Vivi met Daniel’s eyes and wrinkled her nose, making a face that said, “Ewwwww.” The corners of Daniel’s mouth tipped up just enough so she knew he was sharing the moment, before his expression went hard again.
Rudy’s voice floated back from the front room, still talking to the dog. “How’d you get my shoe?” he asked T-Bone, “I didn’t leave the bedroom door open . . .” The next thing they heard was a click.
“Shit,” Daniel whispered.
Rudy went into the kitchen first, coming back out before they could even hope to sneak out the front door. He opened the closet in the front room, did a quick walk through the bedroom, and then came into the bathroom. “I know you’re in there,” he said, the edge of the curtain inched back with the barrel of a gun.
Vivi froze, staring at that little black hole until spots danced in front of her eyes, and she realized even her involuntary bodily functions had frozen. She sucked in a breath, trying to think around the terror, instinctively looking to Daniel.
He wasn’t going to be much help, she decided, watching his hands lift into the air. Vivi thought he was giving in kind of easy, and then he grabbed the top of the shower curtain, ripped it down, and wrapped it around Rudy, spinning him so that when the gun went off it blew out a chunk of tile in the corner of the tub.
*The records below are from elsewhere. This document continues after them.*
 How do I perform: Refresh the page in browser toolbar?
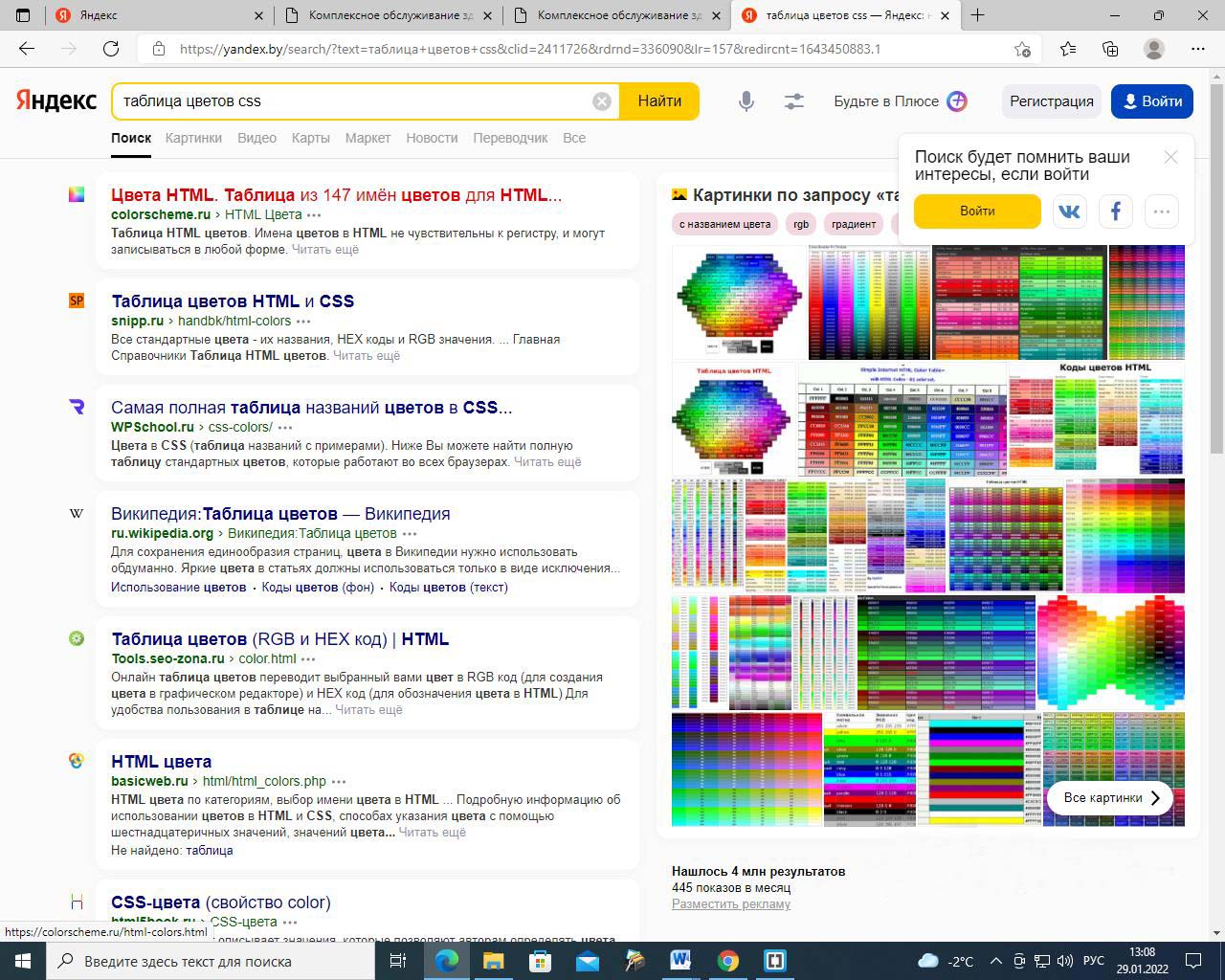111,49
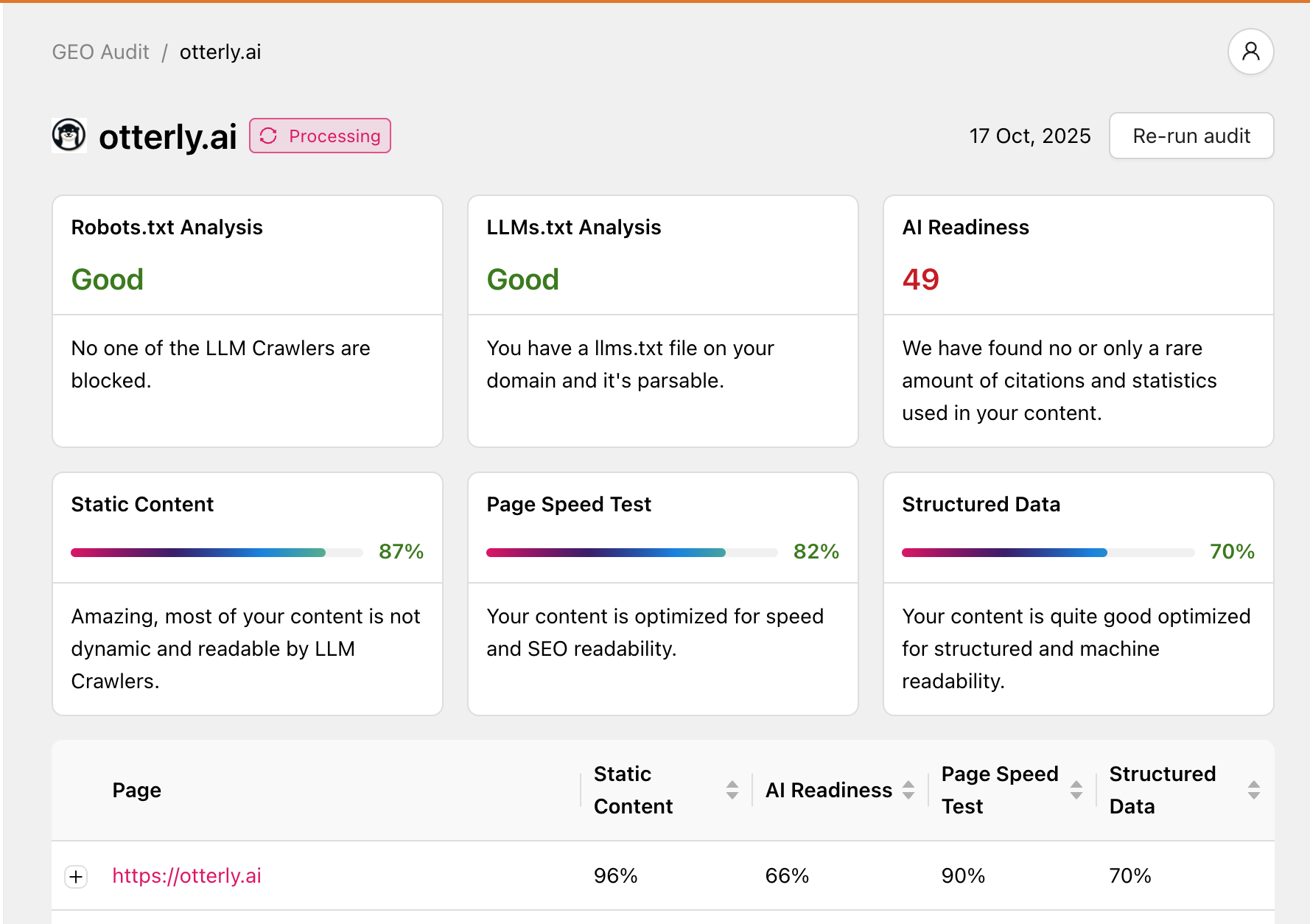This screenshot has width=1310, height=924.
Task: Open the user profile icon
Action: tap(1250, 52)
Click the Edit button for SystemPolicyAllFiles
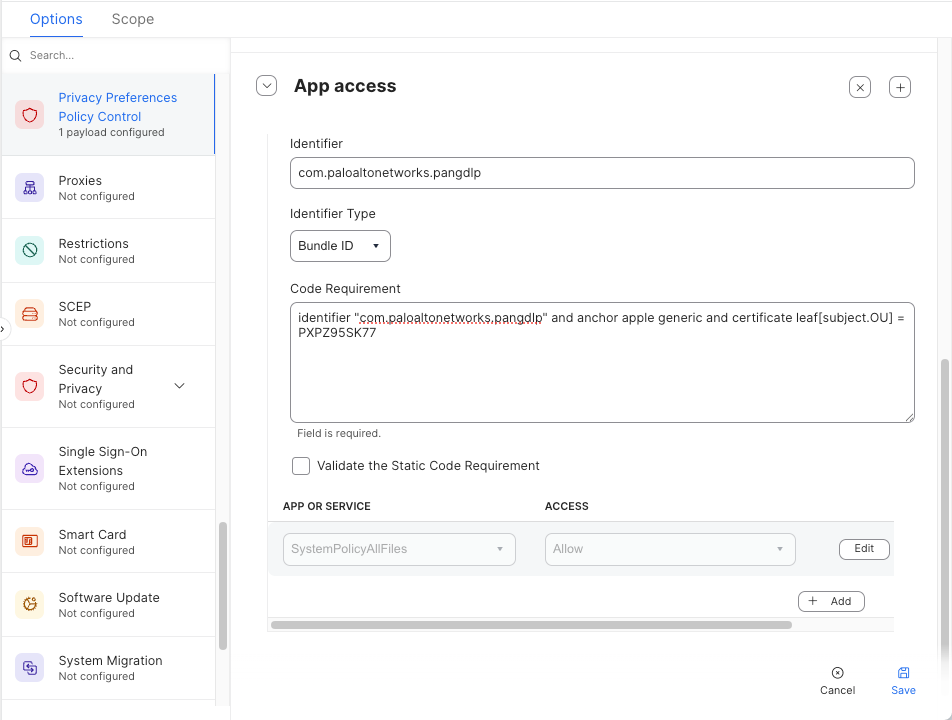 [x=864, y=549]
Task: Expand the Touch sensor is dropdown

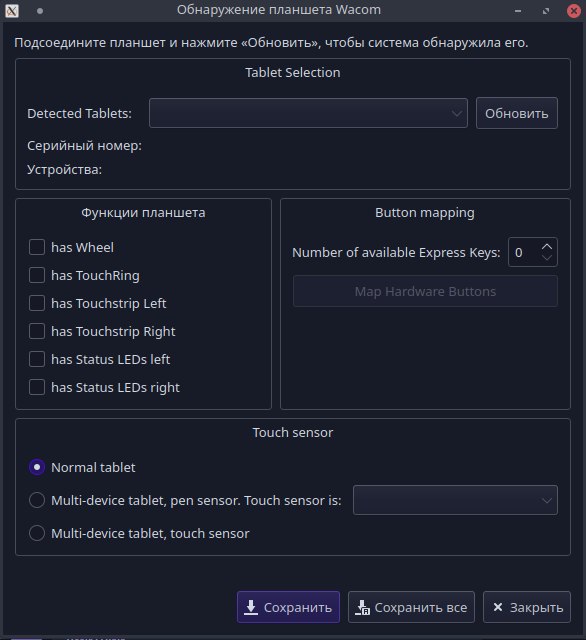Action: (455, 500)
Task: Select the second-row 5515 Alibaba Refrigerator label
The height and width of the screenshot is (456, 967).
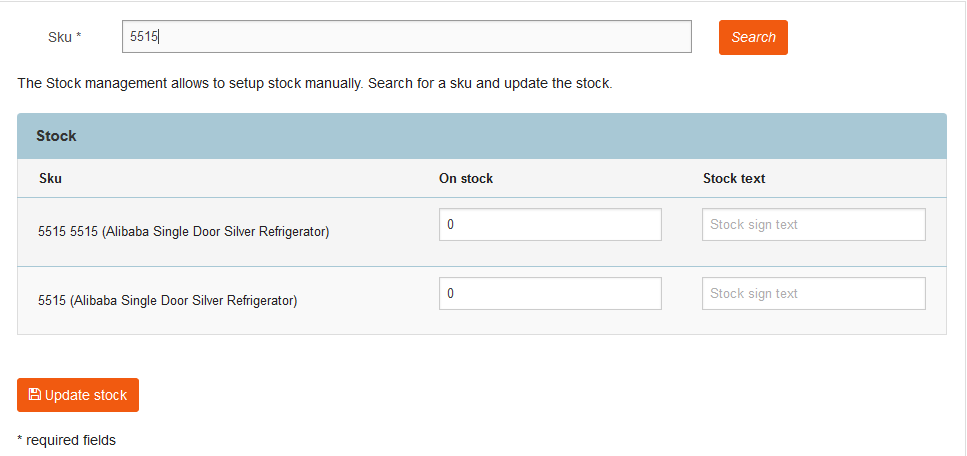Action: coord(168,301)
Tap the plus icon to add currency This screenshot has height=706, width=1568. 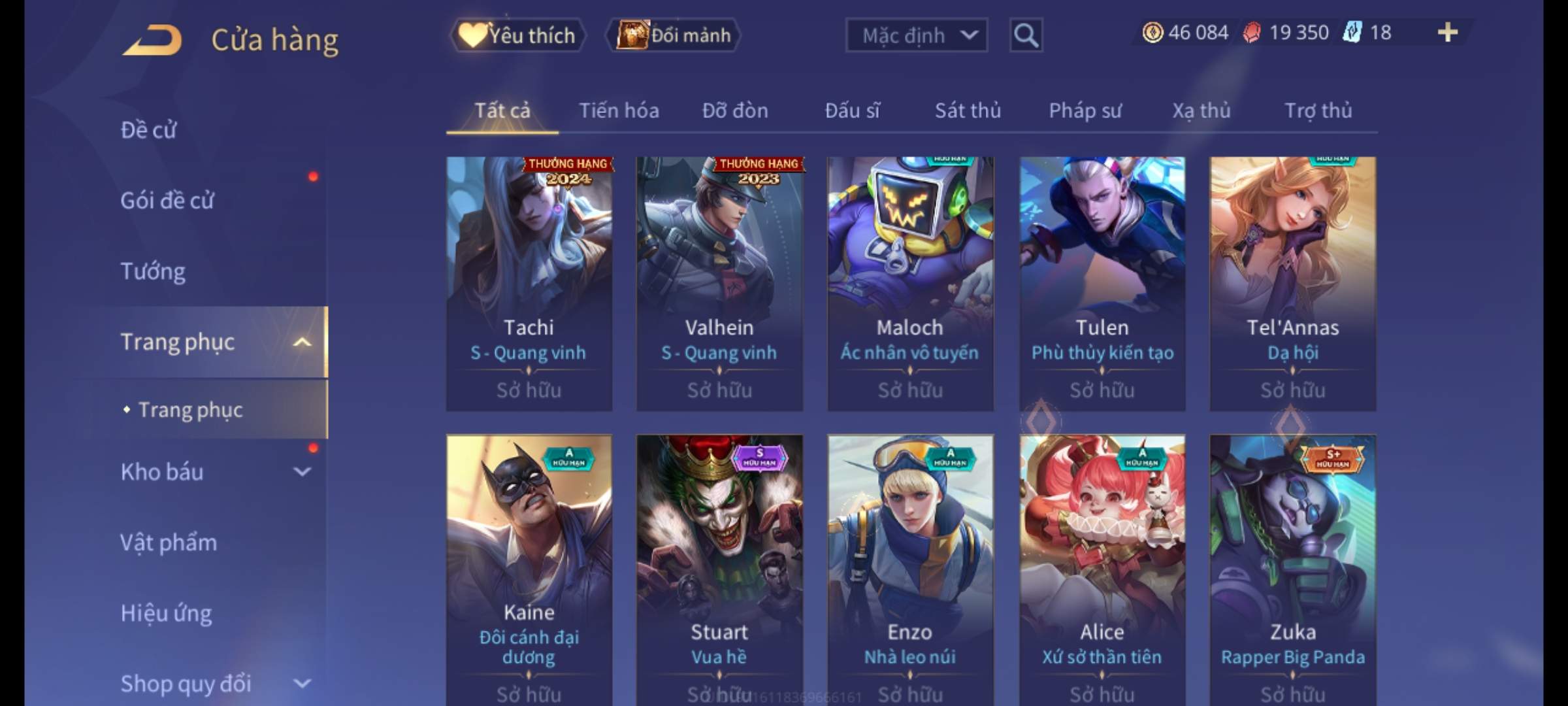click(x=1448, y=32)
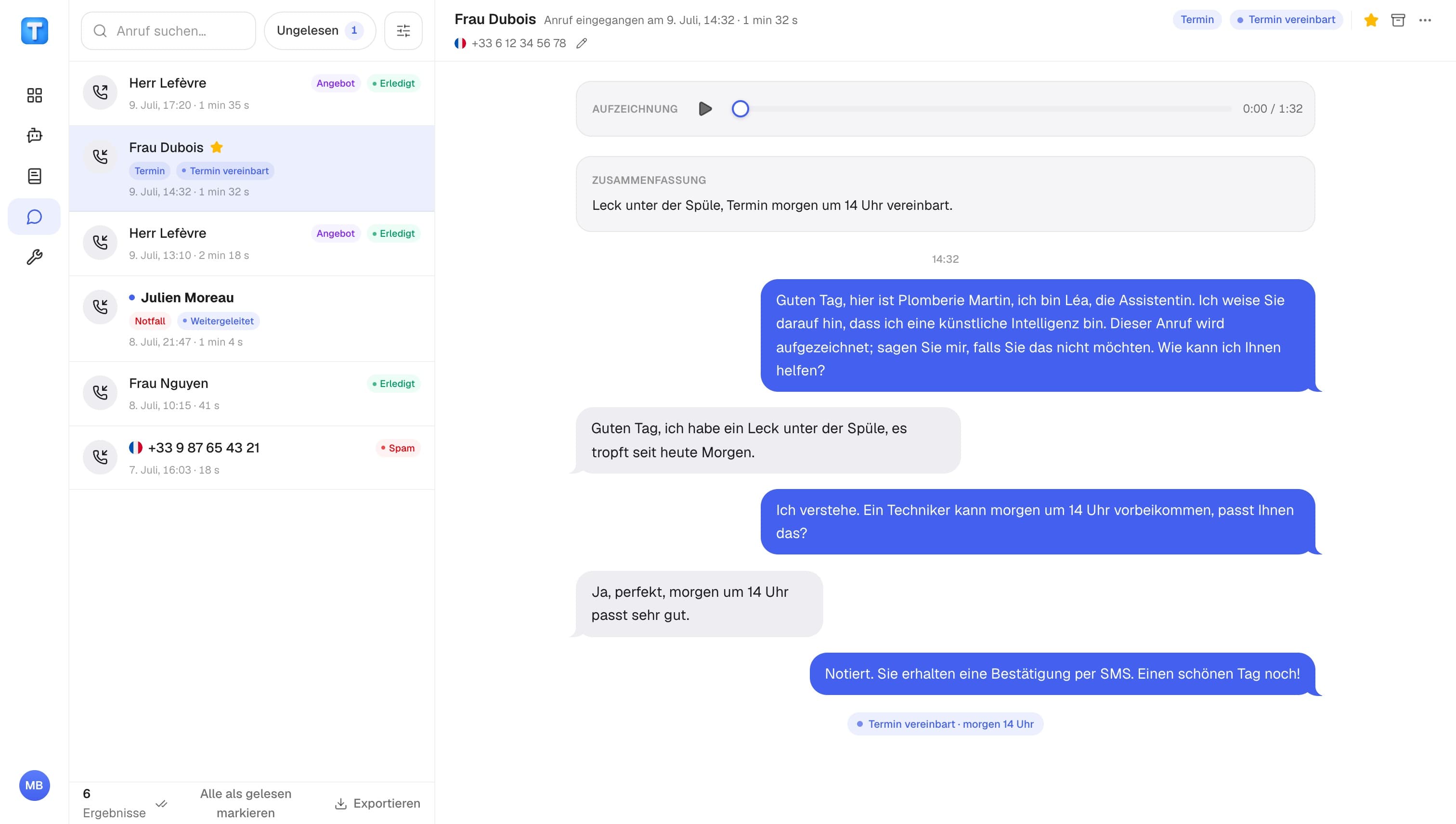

Daniel gave Rudy a shove, grabbed Vivi, and hauled her out of the tub and down the hall. A couple more shots zinged after them, even though before she hit the kitchen Vivi looked back and saw that Rudy still hadn’t fought his way free of the shower curtain. Another two seconds and they were out the back door, Boner nipping at Daniel’s heels. They hit the alley, and Daniel slammed the gate in the privacy fence shut before the dog could come through.
They retreated down the alley, making the return trip at a fast walk so as not to arouse too much suspicion. They jumped into Daniel’s car and locked the doors and sat there a minute, silent, both a little shell-shocked.
“Maybe we should take off before Rudy calls the police,” Vivi suggested when she had some confidence that her voice wouldn’t waver.
“He won’t take the chance they’ll find the camera.”
“Good, because I left my fingerprints all over the tile in the bathtub.” She was lucky that was all she’d left.
Daniel scrubbed a hand back through his hair, but he still didn’t start the car. Not that she blamed him. After the close escape, going after another name from his list didn’t hold much appeal for Vivi, either. Being in fear of her life for any longer than necessary held even less. She was tired of being scared, tired of walking on eggshells with Daniel, and tired of wrestling her libido down.
None of that was stopping until they neutralized the death threat, though, and the day was still young.
She heaved a sigh and buckled her seat belt. “Let’s go see about George Washington.”
Chapter 15
GEORGE WASHINGTON’S EX-WIFE AND STEPDAUGHTER
had closed up shop and moved to Seattle. George didn’t have any relatives in Boston, and if he’d had friends they hadn’t come forward to offer character testimony at the time of his trial. Vivi couldn’t put any logic to one of them trying to have Daniel killed now.